Todos están intentando manipularme,
se dijo.
¿Por qué permito que lo hagan? Es hora de que sea yo quien empiece a tomar la iniciativa.
Pero en ese momento no había nada que pudiera hacer, salvo dar media vuelta y volver a Winchester, y ello parecía un gesto fútil, de manera que siguió tras William, contemplando meditabundo los cuartos traseros del caballo de éste mientras continuaban cabalgando.

Poco antes del mediodía llegaron al valle donde se alzaba el palacio del obispo. Philip recordaba haber acudido allí a principios de año, terriblemente agitado, llevando consigo un secreto mortal. Desde entonces habían cambiado extraordinariamente un montón de cosas.

Ante su sorpresa, William dejó atrás el palacio y empezó a subir por la colina.

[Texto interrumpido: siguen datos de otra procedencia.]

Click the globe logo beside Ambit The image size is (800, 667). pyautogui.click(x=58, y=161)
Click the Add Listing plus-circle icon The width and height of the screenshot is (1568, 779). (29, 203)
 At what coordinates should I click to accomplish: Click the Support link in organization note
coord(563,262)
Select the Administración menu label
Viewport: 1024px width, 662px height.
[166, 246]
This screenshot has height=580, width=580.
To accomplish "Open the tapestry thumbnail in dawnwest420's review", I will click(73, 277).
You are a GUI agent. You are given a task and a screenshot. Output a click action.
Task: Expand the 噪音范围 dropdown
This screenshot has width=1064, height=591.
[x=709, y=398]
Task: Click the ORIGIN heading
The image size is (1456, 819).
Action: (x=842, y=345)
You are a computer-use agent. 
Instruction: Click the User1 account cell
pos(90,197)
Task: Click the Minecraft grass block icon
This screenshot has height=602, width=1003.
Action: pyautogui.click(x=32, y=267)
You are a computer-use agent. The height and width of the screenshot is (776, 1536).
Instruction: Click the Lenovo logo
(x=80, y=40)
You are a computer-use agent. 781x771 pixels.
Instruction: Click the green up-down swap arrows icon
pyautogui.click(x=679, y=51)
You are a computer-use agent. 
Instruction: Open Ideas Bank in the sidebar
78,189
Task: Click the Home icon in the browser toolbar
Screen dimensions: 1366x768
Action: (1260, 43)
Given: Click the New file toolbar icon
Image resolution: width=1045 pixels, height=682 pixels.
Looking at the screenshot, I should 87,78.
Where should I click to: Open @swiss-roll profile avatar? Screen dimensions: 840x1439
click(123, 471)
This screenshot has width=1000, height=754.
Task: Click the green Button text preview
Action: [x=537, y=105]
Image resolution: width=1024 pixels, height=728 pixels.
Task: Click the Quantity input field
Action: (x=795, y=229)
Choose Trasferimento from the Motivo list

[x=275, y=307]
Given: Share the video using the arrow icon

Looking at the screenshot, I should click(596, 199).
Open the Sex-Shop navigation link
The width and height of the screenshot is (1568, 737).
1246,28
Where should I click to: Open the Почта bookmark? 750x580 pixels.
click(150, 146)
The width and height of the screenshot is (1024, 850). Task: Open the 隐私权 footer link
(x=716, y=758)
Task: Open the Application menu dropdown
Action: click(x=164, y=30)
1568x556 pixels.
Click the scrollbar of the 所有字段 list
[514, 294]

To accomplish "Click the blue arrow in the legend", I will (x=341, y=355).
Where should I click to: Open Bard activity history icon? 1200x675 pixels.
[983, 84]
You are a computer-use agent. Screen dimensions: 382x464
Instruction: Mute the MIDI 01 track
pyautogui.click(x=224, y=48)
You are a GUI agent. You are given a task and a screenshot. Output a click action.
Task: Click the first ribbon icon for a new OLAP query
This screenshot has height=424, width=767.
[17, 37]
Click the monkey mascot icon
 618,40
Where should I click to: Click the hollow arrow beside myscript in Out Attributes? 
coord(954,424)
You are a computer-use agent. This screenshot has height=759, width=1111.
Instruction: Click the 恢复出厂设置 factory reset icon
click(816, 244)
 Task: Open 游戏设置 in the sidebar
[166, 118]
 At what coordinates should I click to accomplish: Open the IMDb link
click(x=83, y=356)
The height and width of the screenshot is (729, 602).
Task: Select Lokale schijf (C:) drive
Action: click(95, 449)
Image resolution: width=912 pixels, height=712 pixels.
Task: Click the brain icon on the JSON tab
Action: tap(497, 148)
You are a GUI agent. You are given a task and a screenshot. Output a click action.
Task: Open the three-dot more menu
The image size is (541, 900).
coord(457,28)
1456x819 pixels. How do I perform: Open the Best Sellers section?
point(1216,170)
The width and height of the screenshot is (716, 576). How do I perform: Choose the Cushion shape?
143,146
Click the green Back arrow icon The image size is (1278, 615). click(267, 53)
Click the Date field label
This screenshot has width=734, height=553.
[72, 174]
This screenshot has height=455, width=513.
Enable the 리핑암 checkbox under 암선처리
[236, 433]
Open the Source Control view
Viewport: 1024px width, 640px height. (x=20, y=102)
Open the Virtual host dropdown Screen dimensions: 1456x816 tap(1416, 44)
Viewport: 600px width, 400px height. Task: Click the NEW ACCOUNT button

El camino se estrechaba hasta convertirse en un pequeño sendero entre los campos. Philip sabía que no conducía a ninguna parte importante. A medida que alcanzaban la cima de la colina, Philip observó que se estaban llevando a cabo obras de edificación. Algo por debajo de la cima les detuvo, un banco de tierra que parecía cavada recientemente. A Philip le asaltó una terrible sospecha.

Apartándose, cabalgaron a lo largo del banco hasta encontrar un hueco. En el interior del banco había un foso seco, relleno a esa altura para permitir que pasara la gente. Lo atravesaron.

—¿Es esto lo que hemos venido a ver? —preguntó Philip.

William se limitó a asentir con la cabeza.

Había quedado confirmada la sospecha de Philip. Waleran estaba construyéndose un castillo. Sintió una inmensa tristeza.

Aguijó a su caballo y atravesó la cuneta con William a la zaga. La cuneta y el banco rodeaban la cima de la colina. Junto al borde interior de la cuneta se había levantado un grueso muro de piedra hasta una altura de dos o tres pies. Era evidente que el muro estaba sin terminar, y a juzgar por su grosor se había pensado que fuera muy alto.

Waleran estaba construyendo un castillo, pero allí no había trabajadores ni se veían herramientas ni almacenamientos de piedras o madera. Se había hecho mucho en poco tiempo. Y de repente habían suspendido los trabajos. Era evidente que Waleran se había quedado sin dinero.

—Supongo que no habrá duda de que es el obispo quien está construyendo este castillo —dijo Philip a William.

—¿A quién iba a permitir Waleran Bigod que construyera un castillo cerca de su palacio? —repuso William.

Philip se sintió dolido y humillado. La cuestión era de una claridad meridiana. El obispo Waleran quería el condado de Shiring, con su cantera y su madera para construir su propio castillo, no una catedral. Philip era tan sólo un instrumento, el incendio de la catedral de Kingsbridge una excusa oportuna. Su papel consistía en avivar la devoción del rey para que concediera el condado a Waleran.